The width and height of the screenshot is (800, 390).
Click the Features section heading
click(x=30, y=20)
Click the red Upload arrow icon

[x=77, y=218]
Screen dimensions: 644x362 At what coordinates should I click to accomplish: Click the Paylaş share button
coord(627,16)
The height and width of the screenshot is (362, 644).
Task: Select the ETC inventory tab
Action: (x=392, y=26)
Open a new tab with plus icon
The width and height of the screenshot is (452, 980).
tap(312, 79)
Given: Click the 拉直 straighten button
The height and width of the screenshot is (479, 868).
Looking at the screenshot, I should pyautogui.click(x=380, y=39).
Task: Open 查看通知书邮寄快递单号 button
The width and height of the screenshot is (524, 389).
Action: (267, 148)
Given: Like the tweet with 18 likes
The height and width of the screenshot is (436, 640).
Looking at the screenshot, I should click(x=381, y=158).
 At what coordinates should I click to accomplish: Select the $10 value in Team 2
□ □ □ □ □
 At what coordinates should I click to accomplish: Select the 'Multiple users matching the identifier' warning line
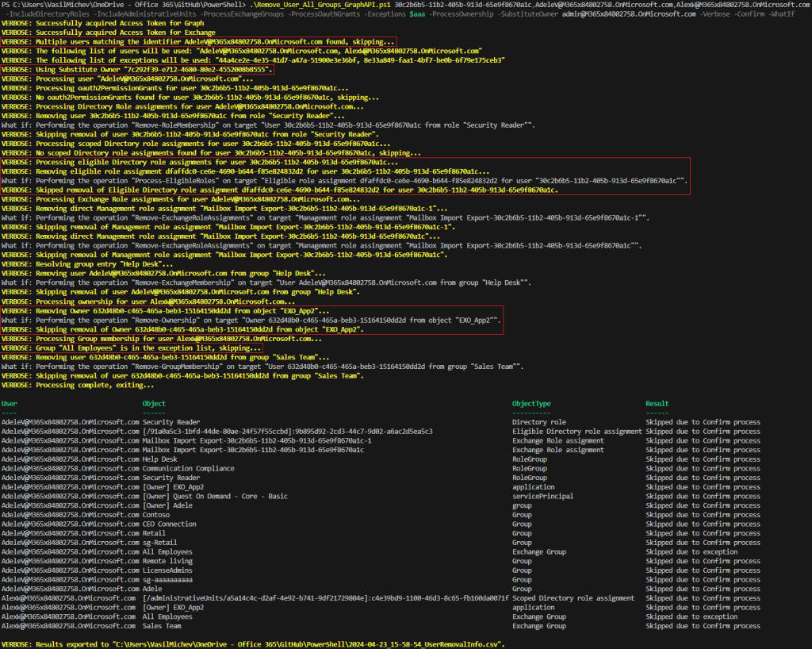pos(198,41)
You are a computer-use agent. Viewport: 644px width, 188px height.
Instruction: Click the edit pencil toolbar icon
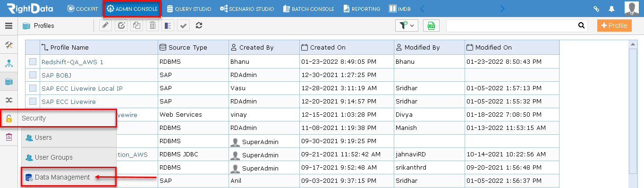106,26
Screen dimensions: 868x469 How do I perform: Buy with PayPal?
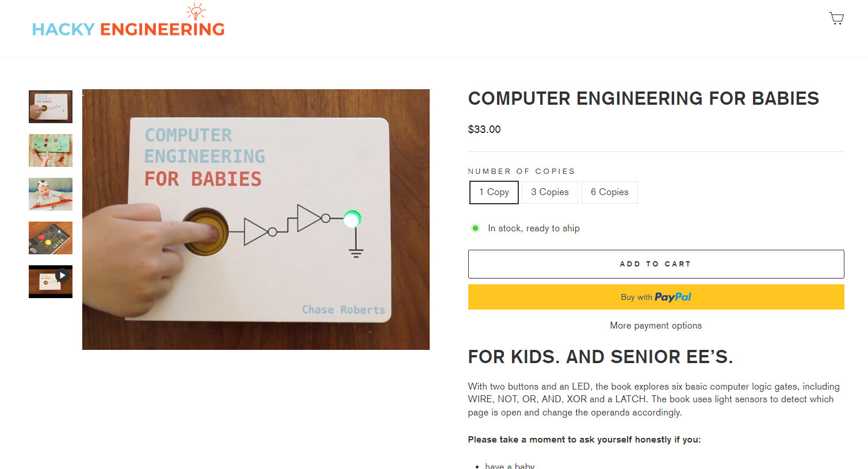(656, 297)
□ □ □ □ □
What is being asked:
Filter the listing above by the word "Given"; copy each line that passes.

Response:
Given: Click the 拉直 straighten button
Given: Like the tweet with 18 likes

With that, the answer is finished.